◆ **Task brief**: Could you repeat, word for word, the line with "Given: Switch to the General tab" and every line after it in the records below, leaving out any pictures?
------ Record extracts
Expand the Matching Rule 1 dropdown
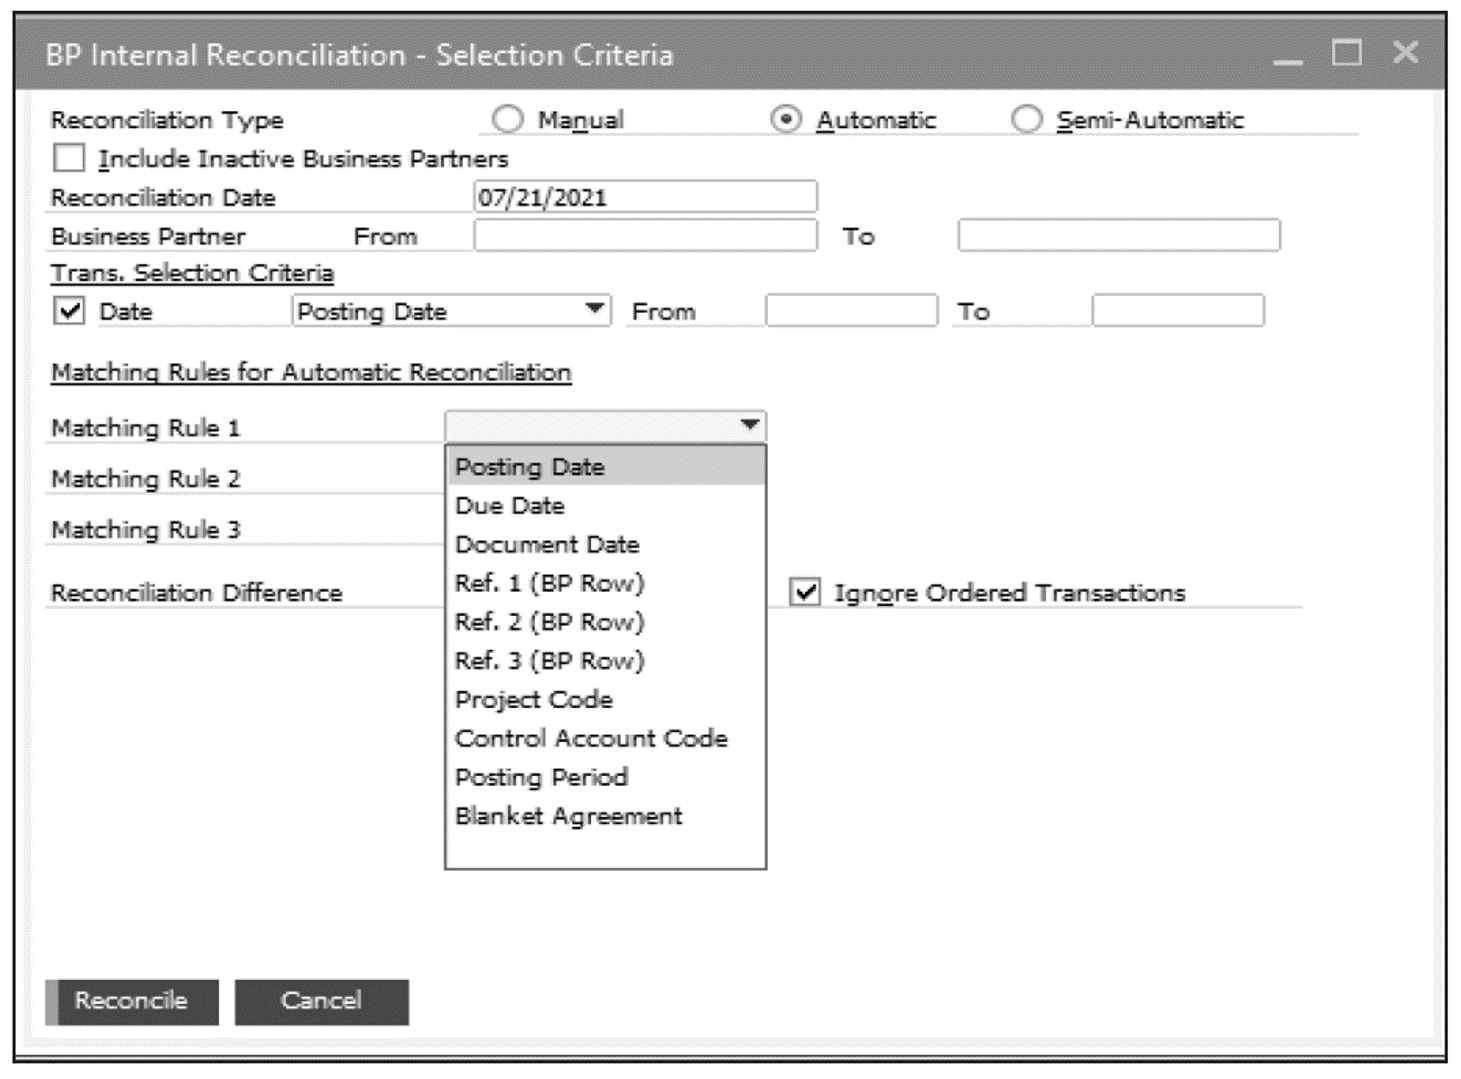 tap(749, 426)
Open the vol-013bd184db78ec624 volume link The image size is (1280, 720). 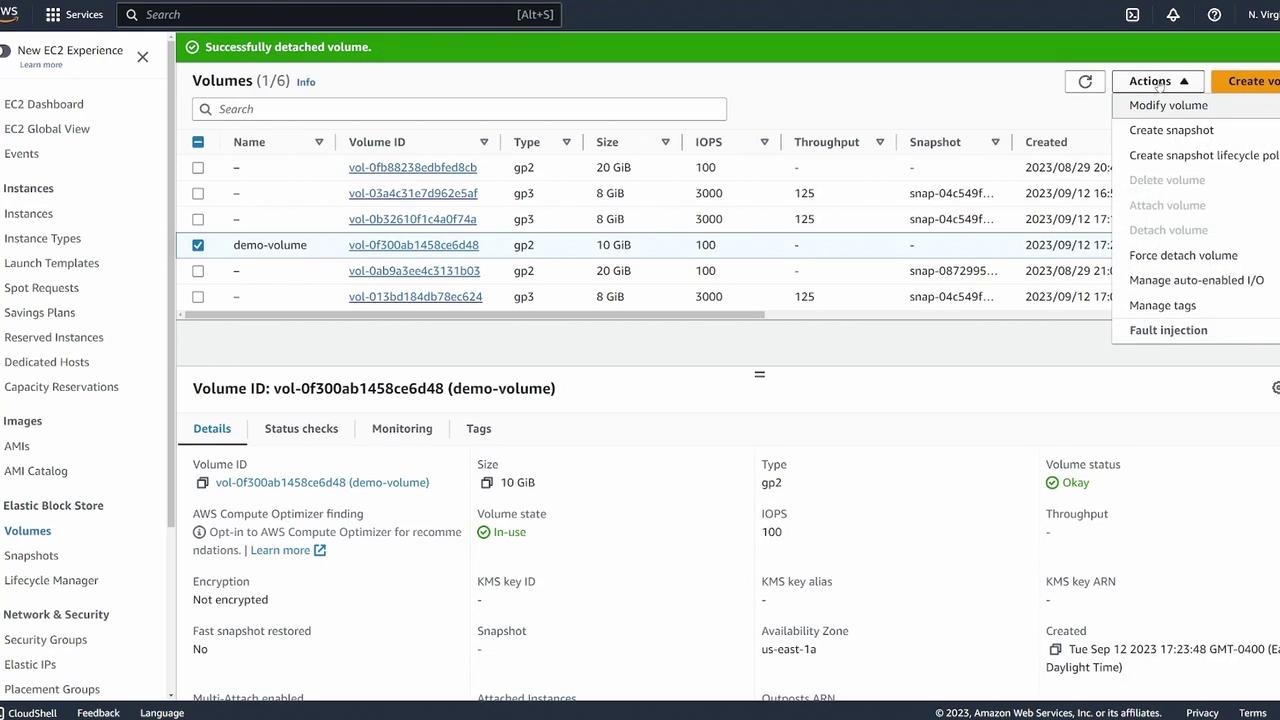pos(415,297)
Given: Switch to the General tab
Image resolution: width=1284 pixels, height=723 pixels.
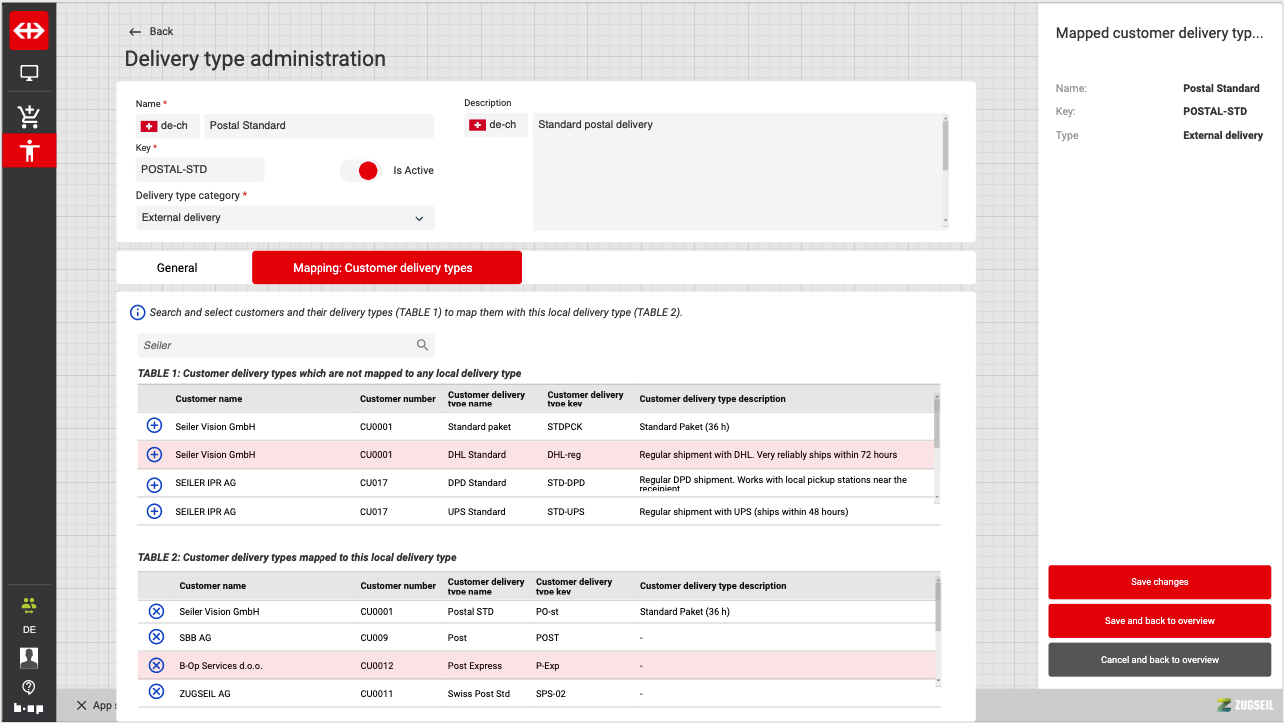Looking at the screenshot, I should (x=177, y=268).
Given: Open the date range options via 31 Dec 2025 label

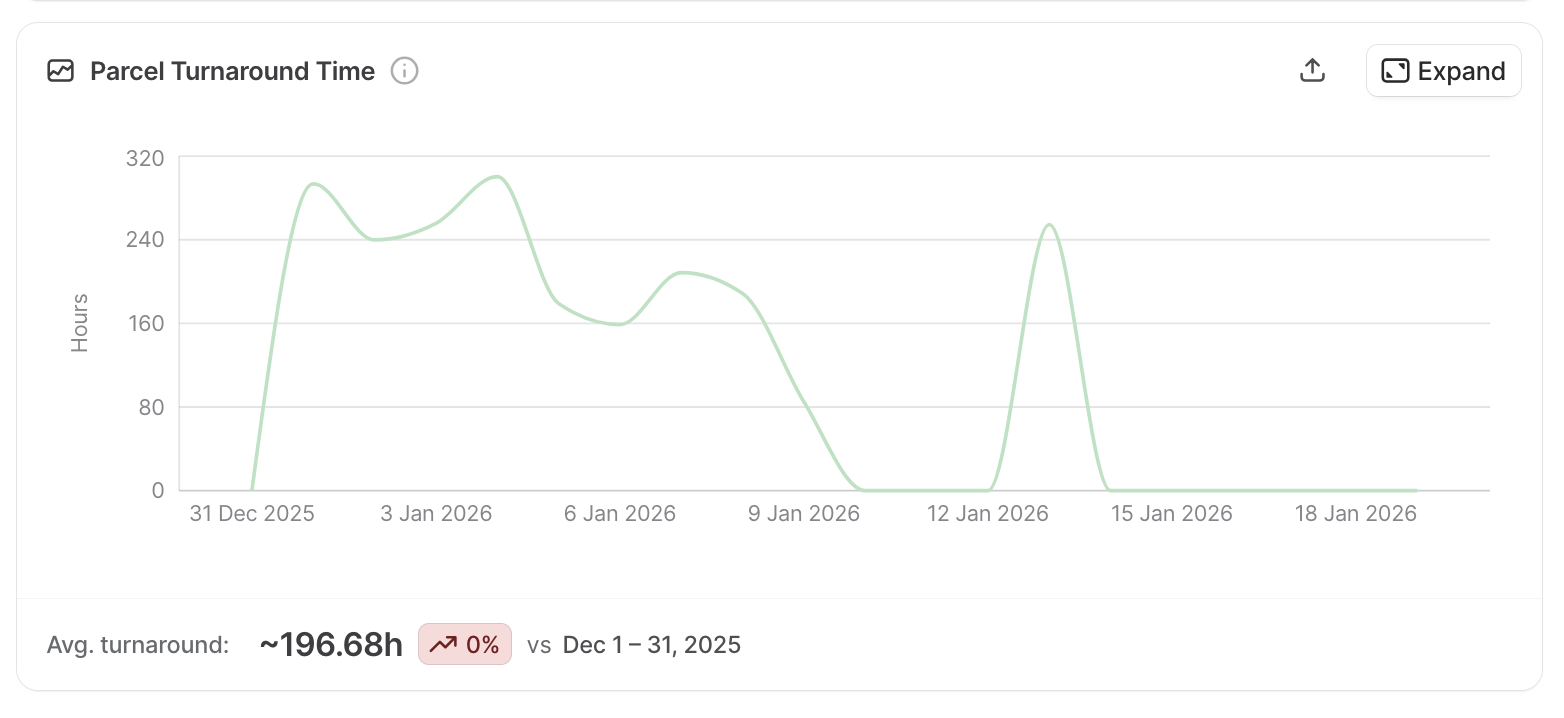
------------
◆ **Exercise answer**:
Given: Switch to the General tab
Image resolution: width=1284 pixels, height=723 pixels.
Looking at the screenshot, I should (x=177, y=268).
Given: Open the date range options via 31 Dec 2025 label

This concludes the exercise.